Thyroid Body Language #3
Sibling rivalry is associated with hyperthyroidism.
Theodore Lidz (“Emotional Factors in the Etiology of Hyperthyroidism,” Psychosomatic Medicine, Jan.-Feb. 1949) wrote …
“As a group they appear to have been successful rivals with siblings for parental affection. Having at one time felt rejected they pursued this objective as a primary goal and persisted after the other children had become emancipated. They bind the mother to them by being the passive good child who cares for the parent, often sacrificing all other desires to this purpose. They identify with the mother and take on her oversolicitous characteristics in exaggerated and obsessive form. They feel that if they do not give that they cannot be loved. They have avoided rejection in childhood and fear of rejection constitutes the major threat to their security in adult life. They expect and receive the same unswerving fidelity from the children they dominate as they gave to their parent. Without evidence of their own importance to others they feel hopeless and helpless. The children’s attention replaces the needed attention of the parents. Usually the husband is a secondary figure — often selected because he will implement rather than disrupt the bonds with the mother.
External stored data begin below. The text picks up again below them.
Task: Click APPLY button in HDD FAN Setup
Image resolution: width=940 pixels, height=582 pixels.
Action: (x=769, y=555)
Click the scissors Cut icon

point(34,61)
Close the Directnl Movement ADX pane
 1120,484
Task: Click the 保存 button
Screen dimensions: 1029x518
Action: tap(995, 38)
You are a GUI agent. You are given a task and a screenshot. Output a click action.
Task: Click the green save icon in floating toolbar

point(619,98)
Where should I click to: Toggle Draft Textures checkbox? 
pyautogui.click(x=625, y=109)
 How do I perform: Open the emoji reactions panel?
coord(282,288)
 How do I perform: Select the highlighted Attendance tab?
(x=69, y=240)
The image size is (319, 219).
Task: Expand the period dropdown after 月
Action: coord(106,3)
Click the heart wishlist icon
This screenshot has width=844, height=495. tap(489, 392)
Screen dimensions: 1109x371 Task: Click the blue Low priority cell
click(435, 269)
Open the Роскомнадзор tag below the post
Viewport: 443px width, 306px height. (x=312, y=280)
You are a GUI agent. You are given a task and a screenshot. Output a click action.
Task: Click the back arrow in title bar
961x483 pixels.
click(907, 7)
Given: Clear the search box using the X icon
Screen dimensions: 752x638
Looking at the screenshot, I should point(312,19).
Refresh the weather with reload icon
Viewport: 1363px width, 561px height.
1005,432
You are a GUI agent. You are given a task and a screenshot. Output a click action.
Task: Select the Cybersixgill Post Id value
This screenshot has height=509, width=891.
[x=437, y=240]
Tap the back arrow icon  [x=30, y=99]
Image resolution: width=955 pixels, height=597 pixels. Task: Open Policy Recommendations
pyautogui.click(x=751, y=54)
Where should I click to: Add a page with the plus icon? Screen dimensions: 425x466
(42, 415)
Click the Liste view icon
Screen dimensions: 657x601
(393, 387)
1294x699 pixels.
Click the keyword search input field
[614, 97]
If he lavishes attention the marriage may work, but infidelity with another woman or his own family is taken as complete rejection. It is the disruption of this pattern of utter dependence upon affection — reawakening old problems of sibling rivalry which have never been resolved through maturation — that appears to precipitate hyperthyroidism.”
Hyperthyroidism can result when the “chronic urge toward maturation” is “neurotically inhibited or is beyond the person’s capability.”
George C. Ham, M.D., Franz Alexander, M.D., & Hugh T. Carmichael, M.D. (“A Psychosomatic Theory of Thyrotoxicosis,” Psychosomatic Medicine, Jan.-Feb. 1951) wrote …
“The specific dynamic pattern in thyrotoxicosis is as follows: Frustration of dependent longings and persistent threats to security (exposure to death and other threatening experiences) in early life —> unsuccessful premature attempts to identify with object of dependent cravings —> continued effort toward premature self-sufficiency and to help others —> failure of strivings for self-sufficiency and taking care of others —> thyrotoxicosis. This continued effort to mature, to grow up and be self-sufficient, is the chronic emotional stimulus which via cortico-thalamic pituitary pathways activates the thyroid for long range effort and leads to clinical thyrotoxicosis.”